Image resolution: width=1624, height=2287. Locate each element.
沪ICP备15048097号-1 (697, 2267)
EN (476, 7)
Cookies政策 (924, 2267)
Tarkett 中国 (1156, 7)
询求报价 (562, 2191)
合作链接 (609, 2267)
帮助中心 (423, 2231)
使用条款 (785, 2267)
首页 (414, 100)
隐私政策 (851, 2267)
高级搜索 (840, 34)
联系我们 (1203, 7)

---

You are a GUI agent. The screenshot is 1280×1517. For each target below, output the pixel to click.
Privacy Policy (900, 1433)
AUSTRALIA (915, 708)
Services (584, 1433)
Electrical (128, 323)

What you should do
Copy every line above in which the string "each" shows up.

Response to the task
Image resolution: width=1624, height=2287. Locate each element.
You are a GUI agent. The screenshot is 1280×1517. For each target below, output the pixel to click.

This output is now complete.